Autor: Cartas do Padre Antônio Vieira

A copiosidade, variedade de assuntos, relevância política e densidade literária do epistolário do Padre Antônio Vieira (1608-1697) lhe conferem verdadeira autoridade no gênero. A coleção conhecida possui cerca de 750 cartas, havendo outras por descobrir ou editar, e representa o fruto de um longo trabalho de compilação iniciado logo depois da sua morte. O seu espólio, reunido pelo padre Antonio Maria Bonucci, jesuíta italiano a servir na missão da Bahia, foi entregue ao inquisidor geral de Lisboa, D. Nuno da Cunha, que o repassou posteriormente ao Conde da Ericeira, D. Luís de Meneses, com o qual Vieira manteve importante correspondência.

D. Luís ajunta ao espólio, além das cartas que Vieira lhe endereçara, também as reunidas pelo Duque do Cadaval, outro dos seus mais assíduos correspondentes, editando o conjunto em dois tomos, no ano de 1735, auxiliado pelo padre oratoriano Antônio dos Reis. Um terceiro tomo aparece em 1746, preparado pelo padre Francisco Antônio Monteiro. Nesse mesmo período, novas cartas foram incluídas nos volumes intitulados Vozes Saudosas (1736) e Voz Sagrada (1748).

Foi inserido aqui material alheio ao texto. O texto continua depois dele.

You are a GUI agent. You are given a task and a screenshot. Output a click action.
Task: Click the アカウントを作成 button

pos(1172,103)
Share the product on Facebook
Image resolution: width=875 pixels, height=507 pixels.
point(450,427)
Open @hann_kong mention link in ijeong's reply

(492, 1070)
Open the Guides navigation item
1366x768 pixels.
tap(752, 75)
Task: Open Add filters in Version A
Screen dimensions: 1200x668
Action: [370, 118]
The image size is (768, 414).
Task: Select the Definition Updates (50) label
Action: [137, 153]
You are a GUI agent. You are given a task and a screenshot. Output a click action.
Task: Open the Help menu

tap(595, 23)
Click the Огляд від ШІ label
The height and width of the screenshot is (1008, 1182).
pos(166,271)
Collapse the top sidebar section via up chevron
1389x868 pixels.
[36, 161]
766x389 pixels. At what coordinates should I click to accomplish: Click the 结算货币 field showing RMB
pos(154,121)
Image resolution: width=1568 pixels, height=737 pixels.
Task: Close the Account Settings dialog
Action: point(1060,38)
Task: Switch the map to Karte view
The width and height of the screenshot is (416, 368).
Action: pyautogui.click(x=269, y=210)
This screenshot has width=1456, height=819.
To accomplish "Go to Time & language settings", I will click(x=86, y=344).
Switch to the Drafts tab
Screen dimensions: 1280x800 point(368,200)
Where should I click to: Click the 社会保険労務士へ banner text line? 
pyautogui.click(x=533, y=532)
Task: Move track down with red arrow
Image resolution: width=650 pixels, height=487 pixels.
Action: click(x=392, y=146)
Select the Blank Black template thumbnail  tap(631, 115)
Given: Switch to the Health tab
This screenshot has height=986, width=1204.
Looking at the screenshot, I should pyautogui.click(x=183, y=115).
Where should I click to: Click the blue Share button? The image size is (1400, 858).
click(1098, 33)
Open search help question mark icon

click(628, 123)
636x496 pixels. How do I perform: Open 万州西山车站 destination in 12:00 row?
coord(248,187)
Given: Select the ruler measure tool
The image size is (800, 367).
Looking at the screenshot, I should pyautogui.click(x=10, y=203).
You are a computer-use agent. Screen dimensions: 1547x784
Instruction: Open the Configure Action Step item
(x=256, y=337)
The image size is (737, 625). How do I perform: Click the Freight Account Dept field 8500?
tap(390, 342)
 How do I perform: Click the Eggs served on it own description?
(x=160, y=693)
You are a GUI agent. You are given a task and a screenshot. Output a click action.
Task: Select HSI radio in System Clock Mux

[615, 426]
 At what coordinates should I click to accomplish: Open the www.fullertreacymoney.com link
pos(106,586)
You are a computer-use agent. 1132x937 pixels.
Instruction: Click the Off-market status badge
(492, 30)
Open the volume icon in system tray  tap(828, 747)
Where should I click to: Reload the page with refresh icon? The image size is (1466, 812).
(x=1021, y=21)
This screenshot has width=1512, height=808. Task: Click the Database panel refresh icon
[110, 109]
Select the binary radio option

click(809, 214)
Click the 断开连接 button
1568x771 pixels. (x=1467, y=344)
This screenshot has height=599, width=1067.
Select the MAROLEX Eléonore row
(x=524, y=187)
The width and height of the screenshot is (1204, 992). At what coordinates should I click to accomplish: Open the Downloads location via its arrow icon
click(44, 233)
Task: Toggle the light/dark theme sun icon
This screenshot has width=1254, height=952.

No século XIX, com alguns acréscimos, as cartas foram reunidas em quatro tomos, na edição intitulada Obras Completas, lançada por J.M.C. Seabra & T. Q. Antunes, em 1854-1855, perfazendo um total de mais de 500 peças. Com outro pequeno acréscimo, a Empresa Literária Fluminense, 20 anos depois, editou essa correspondência em dois volumes. Nenhuma das edições, contudo, possui a qualidade e extensão da compilação de João Lúcio de Azevedo, saída em três volumes entre os anos de 1925 e 1928. Apresenta várias cartas inéditas, atingindo um total de mais de 720 unidades, com correções das versões anteriores, notas esclarecedoras sobre as personagens e assuntos implicados na correspondência.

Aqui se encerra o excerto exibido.